Jaket bomber wangi maskulin sudah kehilangan wangi alaminya begitu aku mencucinya tadi malam.

Aku sedikit menyesal kenapa harus mencucinya padahal jaketnya tidak kotor sama sekali karena hanya sempat aku pakai sekali—dua, tiga kali mungkin.

Ah, baiklah. Maaf. Aku mengaku, aku beberapa kali mengenakannya saat tertidur. Ini dosa terbesarku.

Kenapa aku bisa dengan lancang melakukan hal tidak senonoh seperti itu, sih? Kesannya aku seperti melakukan sesuatu pada jaket Bagja, tapi aku bersumpah aku hanya mengenakannya saat terlelap.

Dan hari ini, tibalah waktu di mana aku harus mengembalikan jaket ini pada pemilik aslinya.

Agak tidak rela, tapi aku tidak boleh egois. Maksudnya, pasti Bagja hanya mencoba berbaik hati kan, tempo hari karena melihat aku diganggu oleh rekan kerjanya. Dia tidak punya maksud apa-apa. Aku saja yang terlalu percaya diri, sampai berpikir yang tidak-tidak.

Karena aku tahu anak semester 1 ada kelas siang ini, aku sengaja duduk-duduk di dekat ruang kelas Bagja—aku tahu ngomong-ngomong kalau dia kelas A karena waktu Ospek jurusan aku sempat melihat datanya.

Dan benar saja, ketika 15 menit sebelum kelas akan dimulai, aku melihat Bagja baru keluar dari lift dengan setelan kaos putih dan jeans hitam robek seperti biasa. Dia mengenakan tas slempang hitam dan topi di kepalanya.

Tampilan kasual yang kadang masih suka membuat aku melongo karena proporsi tubuhnya yang begitu attractive.

"Bag—" aku merapatkan bibirku begitu ingat, "Kinar!"

Sosok itu mendongak setelah sedaritadi hanya fokus pada ponselnya.

Sadar siapa yang memanggilnya, lagi, reaksi alami Bagja adalah mematung di tempat selama beberapa jenak, sebelum akhirnya menatapku dengan jenis tatapan yang tidak ada ramah-ramahnya.
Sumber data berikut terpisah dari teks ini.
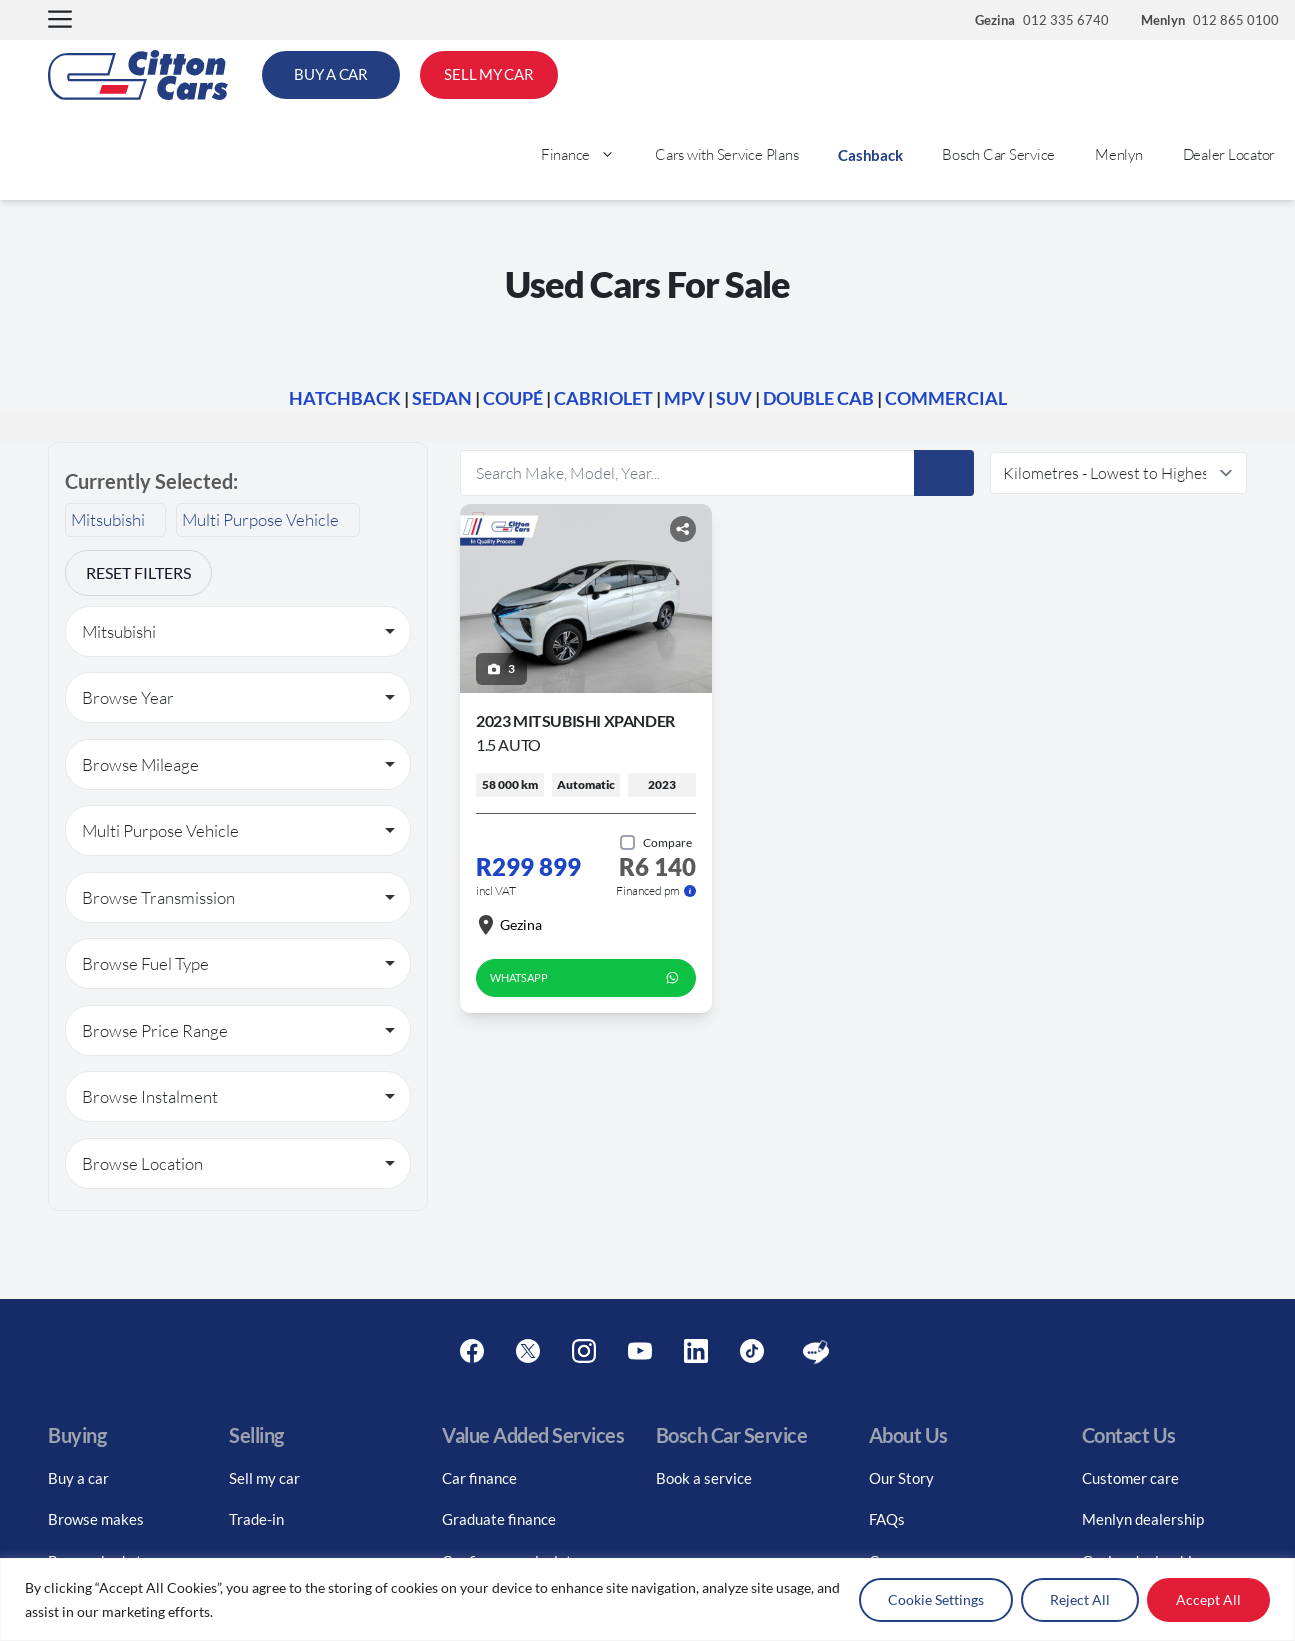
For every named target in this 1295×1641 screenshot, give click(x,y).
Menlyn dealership (1143, 1519)
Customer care (1130, 1478)
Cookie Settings (936, 1599)
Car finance (479, 1478)
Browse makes (96, 1519)
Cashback (870, 155)
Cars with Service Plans (726, 154)
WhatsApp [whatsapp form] (586, 978)
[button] (60, 20)
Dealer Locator (1229, 154)
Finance (588, 155)
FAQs (887, 1519)
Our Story (901, 1478)
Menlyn (1119, 154)
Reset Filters (138, 572)
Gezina (509, 925)
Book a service (704, 1478)
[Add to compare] (656, 843)
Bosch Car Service (998, 154)
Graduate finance (499, 1519)
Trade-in (256, 1519)
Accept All (1208, 1599)
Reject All (1080, 1599)
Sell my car (264, 1478)
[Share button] (683, 529)
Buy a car (78, 1478)
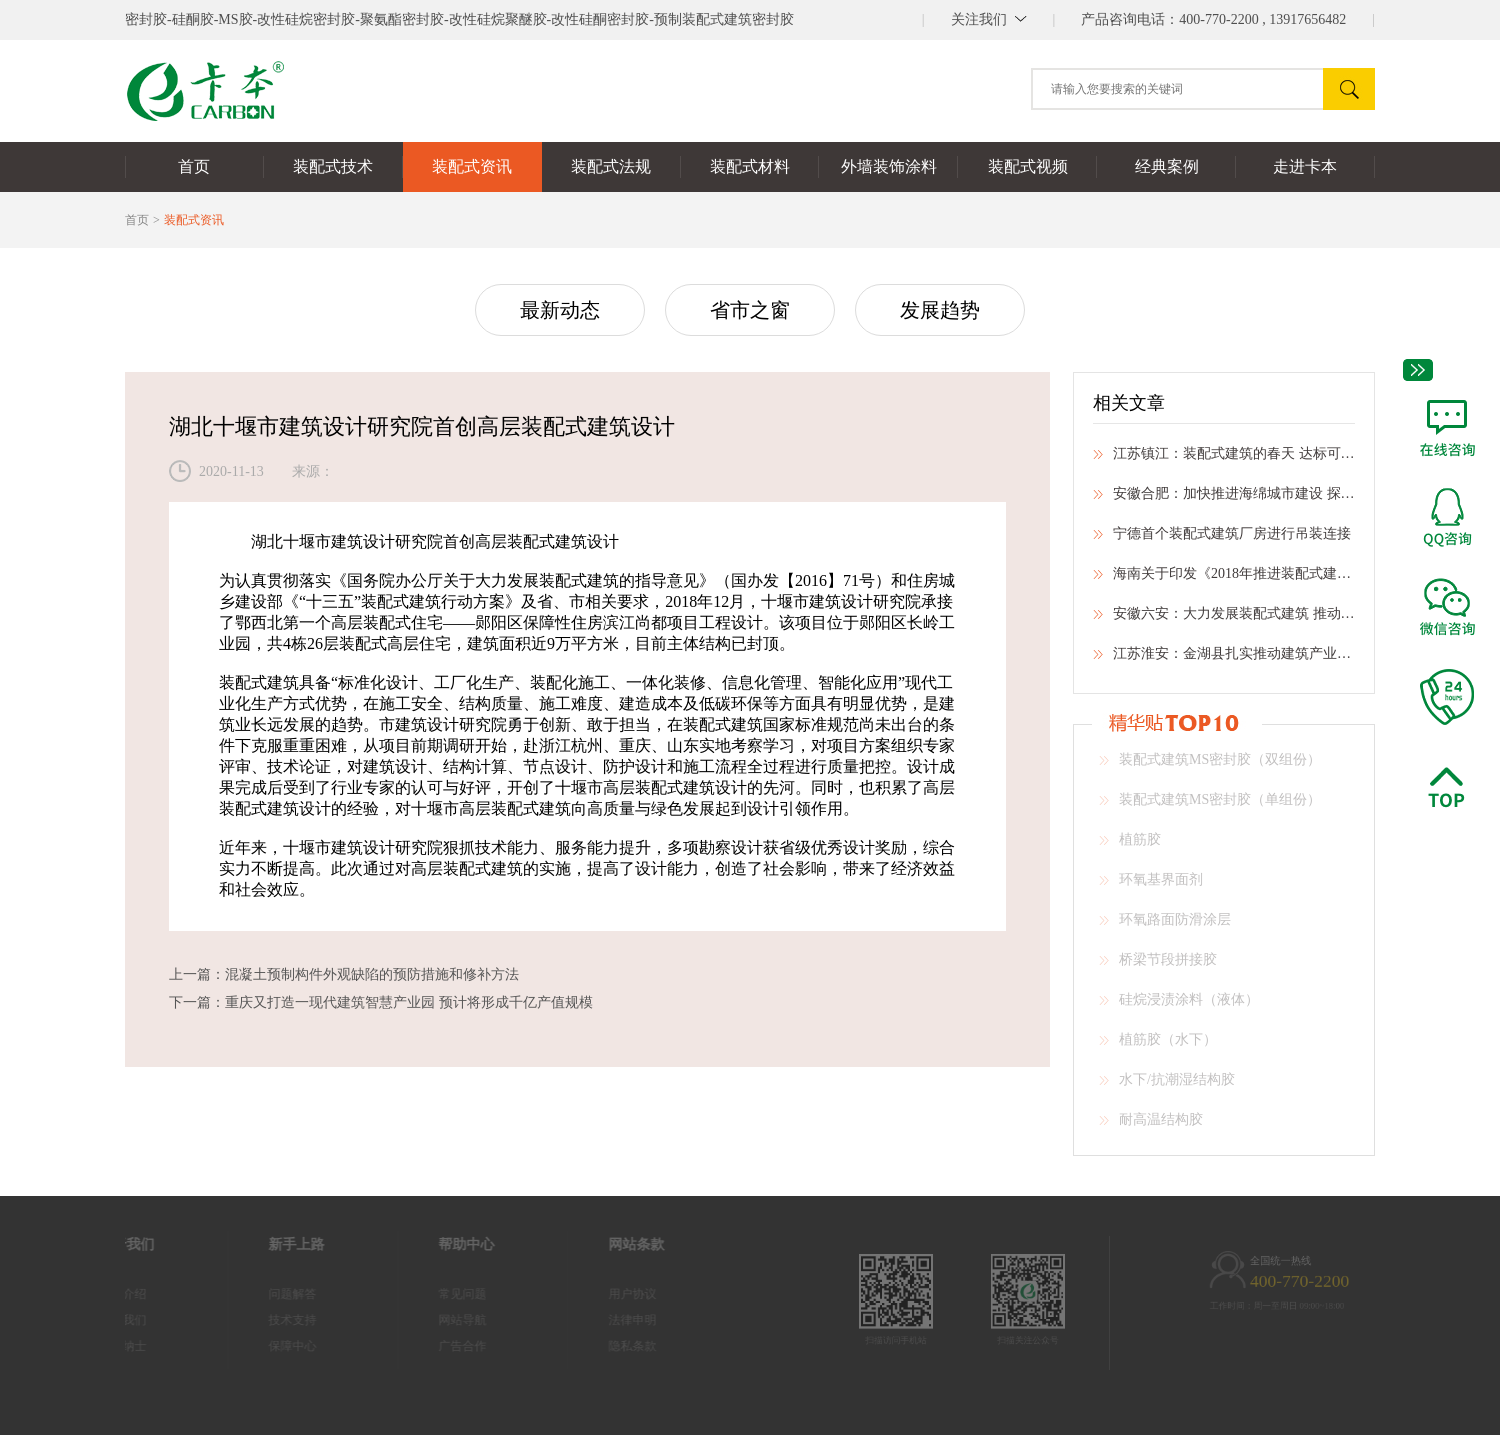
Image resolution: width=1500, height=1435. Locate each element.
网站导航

Diam-diam aku kecewa, ternyata kebaikannya tempo benar-benar hari hanyalah formalitas belaka. Benar adanya, Bagja tidak akan lagi menjadi Bagja yang dulu. Padahal sepulangnya dari bengkel aku sempat percaya diri kalau Bagja sahabatku telah kembali.

Namun sepertinya hari itu hanya sebuah kebetulan.

Aku segera berdiri dari dudukku dan menyerahkan jaket bomber miliknya, berharap dia tidak kabur terlebih dulu begitu melihat barangnya ada padaku.

"Mau ngembaliin jaket."

Seakan baru teringat, air muka Bagja tidak lagi sejutek sebelumnya, "Oh..."

"Makasih." aku menyodorkan jaket tersebut dan Bagja menerimanya dengan ekspresi canggung, "Gue lupa belum bilang makasih juga buat yang waktu itu. Makasih, ya."

"Heem," Bagja hanya bergumam singkat sambil menganggukkan kepalanya satu kali, "Jangan ke bengkel itu lagi lain kali."

Aku mengerutkan keningku, "Kenapa?"

"...nggak ramah buat cewek. Cari bengkel lain aja."

"Lo udah lama kerja di situ?"

Jujur, rasanya aneh bicara begini dengan Bagja. Namun karena Bagja duluan yang memberi batas di antara kami, aku berakhir hanya mengikuti permainannya.

"Dari Januari tahun kemarin."

Aku tidak bisa menyembunyikan keterkejutanku. Bukan karena jawaban Bagja, tapi karena Bagja MAU menjawab pertanyaanku. Tadinya aku pikir dia akan melengos begitu mendengar pertanyaanku yang sok ingin tahu.

"Oh... udah lama... kenapa kerja?"

Aku sudah bersiap-siap jika saja Bagja akan memberiku tatapan mematikan karena tidak kapok menginvasi privasinya, namun ternyata cowok itu tidak bereaksi banyak.